So, keep doing research -- just as you are now. The more informed you are, the more you can stand up for yourself and your sweet baby with confidence. If you can, get your husband or partner on your side. Make him your advocate! Make sure he knows exactly what you want and tell him to be prepared to speak up if it looks like you need it. Sometimes we need them to stand up for us when we are just too tired or emotionally overwhelmed... like right after childbirth.
And most importantly if you can, find BF friends! As with everything else, BFing is so much easier if you surround yourself with supporters. Look for a local La Leche League chapter or even a local Holistic Moms chapter. You'll get lots of support and tips from both. If you're really lucky, you may find some lifelong friends along the way!
Take care and good luck!
Check this out: https://breastfeedingtaketwo.com
I haven't read it, but I came across it when I was desperately searching for answers for all my BF troubles.

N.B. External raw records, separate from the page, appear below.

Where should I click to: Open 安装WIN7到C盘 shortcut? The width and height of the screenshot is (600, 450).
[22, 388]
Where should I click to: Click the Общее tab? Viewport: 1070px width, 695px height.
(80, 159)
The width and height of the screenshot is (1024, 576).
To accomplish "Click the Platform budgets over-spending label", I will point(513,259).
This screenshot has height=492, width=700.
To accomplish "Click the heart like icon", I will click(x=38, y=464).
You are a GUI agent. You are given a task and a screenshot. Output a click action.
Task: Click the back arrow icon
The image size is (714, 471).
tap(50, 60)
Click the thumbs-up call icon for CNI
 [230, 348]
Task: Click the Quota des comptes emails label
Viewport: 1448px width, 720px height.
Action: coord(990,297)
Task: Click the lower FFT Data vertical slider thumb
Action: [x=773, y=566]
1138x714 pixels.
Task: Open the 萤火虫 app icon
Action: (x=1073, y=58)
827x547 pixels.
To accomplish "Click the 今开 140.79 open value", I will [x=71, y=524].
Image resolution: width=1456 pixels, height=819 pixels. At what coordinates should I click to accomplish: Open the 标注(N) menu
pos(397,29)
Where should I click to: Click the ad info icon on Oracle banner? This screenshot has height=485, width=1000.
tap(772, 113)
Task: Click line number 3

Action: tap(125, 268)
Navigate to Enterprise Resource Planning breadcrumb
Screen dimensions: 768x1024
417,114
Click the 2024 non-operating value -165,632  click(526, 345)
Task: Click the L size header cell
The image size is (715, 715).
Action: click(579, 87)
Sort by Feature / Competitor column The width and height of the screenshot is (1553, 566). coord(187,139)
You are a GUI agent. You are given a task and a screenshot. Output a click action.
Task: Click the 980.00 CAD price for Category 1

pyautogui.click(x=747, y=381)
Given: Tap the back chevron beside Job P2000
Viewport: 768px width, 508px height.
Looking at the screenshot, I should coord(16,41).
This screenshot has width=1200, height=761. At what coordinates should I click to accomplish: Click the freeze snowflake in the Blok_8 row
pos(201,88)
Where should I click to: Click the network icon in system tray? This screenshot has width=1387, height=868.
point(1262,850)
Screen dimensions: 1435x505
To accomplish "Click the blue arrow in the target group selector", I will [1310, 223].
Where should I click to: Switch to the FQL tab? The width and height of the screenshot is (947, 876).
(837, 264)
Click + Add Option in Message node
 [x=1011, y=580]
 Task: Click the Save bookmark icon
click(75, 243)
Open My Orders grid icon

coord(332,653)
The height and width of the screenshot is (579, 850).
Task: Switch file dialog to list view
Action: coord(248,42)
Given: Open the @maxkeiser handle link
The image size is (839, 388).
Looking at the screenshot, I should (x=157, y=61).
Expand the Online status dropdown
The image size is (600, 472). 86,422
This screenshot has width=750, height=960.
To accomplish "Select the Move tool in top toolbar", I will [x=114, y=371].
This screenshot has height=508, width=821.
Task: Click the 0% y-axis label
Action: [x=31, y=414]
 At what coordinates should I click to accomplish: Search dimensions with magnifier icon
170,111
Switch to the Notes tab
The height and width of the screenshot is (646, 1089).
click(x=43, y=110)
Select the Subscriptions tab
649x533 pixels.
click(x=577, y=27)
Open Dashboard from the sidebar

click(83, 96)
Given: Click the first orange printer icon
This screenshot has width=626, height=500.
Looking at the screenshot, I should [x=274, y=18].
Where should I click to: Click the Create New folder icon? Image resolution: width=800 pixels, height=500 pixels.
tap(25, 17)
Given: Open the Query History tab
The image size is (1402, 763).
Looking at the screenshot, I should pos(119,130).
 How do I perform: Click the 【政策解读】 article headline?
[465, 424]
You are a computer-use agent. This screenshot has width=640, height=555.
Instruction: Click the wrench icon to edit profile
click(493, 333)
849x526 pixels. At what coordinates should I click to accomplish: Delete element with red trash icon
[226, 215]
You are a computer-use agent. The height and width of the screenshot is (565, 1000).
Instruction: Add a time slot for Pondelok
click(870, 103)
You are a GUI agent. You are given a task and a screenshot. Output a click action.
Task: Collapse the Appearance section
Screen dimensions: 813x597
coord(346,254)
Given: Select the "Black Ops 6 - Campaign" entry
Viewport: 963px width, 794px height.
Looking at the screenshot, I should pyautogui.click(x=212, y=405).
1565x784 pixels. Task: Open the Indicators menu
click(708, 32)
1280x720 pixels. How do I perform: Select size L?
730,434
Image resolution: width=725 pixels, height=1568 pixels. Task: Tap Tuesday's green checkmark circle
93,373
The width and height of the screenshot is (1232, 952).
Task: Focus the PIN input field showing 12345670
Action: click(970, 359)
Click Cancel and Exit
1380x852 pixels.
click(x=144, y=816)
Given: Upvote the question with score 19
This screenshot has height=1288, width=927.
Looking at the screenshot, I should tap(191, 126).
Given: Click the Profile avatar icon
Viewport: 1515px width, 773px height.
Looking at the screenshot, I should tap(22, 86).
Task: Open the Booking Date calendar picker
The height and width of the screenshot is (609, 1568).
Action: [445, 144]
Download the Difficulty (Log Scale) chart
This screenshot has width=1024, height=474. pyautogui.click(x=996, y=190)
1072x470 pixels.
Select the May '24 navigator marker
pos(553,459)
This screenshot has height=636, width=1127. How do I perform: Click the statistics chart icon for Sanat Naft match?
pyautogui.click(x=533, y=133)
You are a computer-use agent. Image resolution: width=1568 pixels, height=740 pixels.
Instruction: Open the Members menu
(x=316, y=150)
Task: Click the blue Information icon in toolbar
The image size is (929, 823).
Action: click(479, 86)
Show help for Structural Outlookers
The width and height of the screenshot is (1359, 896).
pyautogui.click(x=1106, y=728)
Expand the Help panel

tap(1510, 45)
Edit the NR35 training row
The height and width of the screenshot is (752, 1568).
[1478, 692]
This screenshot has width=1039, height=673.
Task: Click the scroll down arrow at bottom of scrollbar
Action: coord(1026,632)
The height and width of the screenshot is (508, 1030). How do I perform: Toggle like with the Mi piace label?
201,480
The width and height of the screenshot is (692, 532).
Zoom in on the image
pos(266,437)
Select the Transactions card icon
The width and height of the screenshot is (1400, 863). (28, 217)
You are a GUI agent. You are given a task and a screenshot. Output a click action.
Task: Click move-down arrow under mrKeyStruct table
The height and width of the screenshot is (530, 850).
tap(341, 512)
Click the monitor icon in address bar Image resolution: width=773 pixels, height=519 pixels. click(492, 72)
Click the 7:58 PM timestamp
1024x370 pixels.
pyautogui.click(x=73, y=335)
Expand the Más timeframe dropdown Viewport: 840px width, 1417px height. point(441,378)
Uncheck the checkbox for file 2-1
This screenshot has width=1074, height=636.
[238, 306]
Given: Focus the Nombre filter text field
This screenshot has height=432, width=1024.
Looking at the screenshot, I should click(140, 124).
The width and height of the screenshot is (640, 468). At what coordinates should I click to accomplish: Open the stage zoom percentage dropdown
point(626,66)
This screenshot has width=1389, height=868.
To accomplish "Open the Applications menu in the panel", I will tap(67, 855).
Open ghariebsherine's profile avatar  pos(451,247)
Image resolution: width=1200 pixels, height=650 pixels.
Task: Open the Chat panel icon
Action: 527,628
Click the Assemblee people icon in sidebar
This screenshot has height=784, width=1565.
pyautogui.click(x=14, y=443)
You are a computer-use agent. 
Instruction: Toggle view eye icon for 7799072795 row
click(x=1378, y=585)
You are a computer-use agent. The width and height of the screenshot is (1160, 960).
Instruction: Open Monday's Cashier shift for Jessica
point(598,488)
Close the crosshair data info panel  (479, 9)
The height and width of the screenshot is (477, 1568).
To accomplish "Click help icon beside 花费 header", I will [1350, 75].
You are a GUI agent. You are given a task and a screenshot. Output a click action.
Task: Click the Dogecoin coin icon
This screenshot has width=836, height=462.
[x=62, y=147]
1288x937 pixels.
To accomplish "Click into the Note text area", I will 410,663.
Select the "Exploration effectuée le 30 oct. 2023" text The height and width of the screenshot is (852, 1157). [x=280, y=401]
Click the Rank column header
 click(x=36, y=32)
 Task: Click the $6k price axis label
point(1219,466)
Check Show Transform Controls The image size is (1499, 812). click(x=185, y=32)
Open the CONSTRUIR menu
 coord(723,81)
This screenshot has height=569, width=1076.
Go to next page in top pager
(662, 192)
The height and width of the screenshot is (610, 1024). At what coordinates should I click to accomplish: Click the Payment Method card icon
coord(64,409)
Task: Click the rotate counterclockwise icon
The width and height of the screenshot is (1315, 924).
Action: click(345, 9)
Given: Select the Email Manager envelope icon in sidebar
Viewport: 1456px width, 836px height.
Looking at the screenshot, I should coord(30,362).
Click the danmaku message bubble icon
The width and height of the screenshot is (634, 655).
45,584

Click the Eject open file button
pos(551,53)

Keep your chin up. Looking back, I know a lot of my BF problems were because I was trying too hard to make it work. I couldn't relax about it at all. I think if I were to have another LO, this time would be completely different, just because my mindset is different.
ETA: Not saying that your problems are in your head, just saying that's what my problem was/is.
Sounds like you've got a great plan in place! Getting your confidence back during your pregnancy is huge - it's so hard to get over what we see as a failure and believe that things can go differently with a different pregnancy, birth, and baby.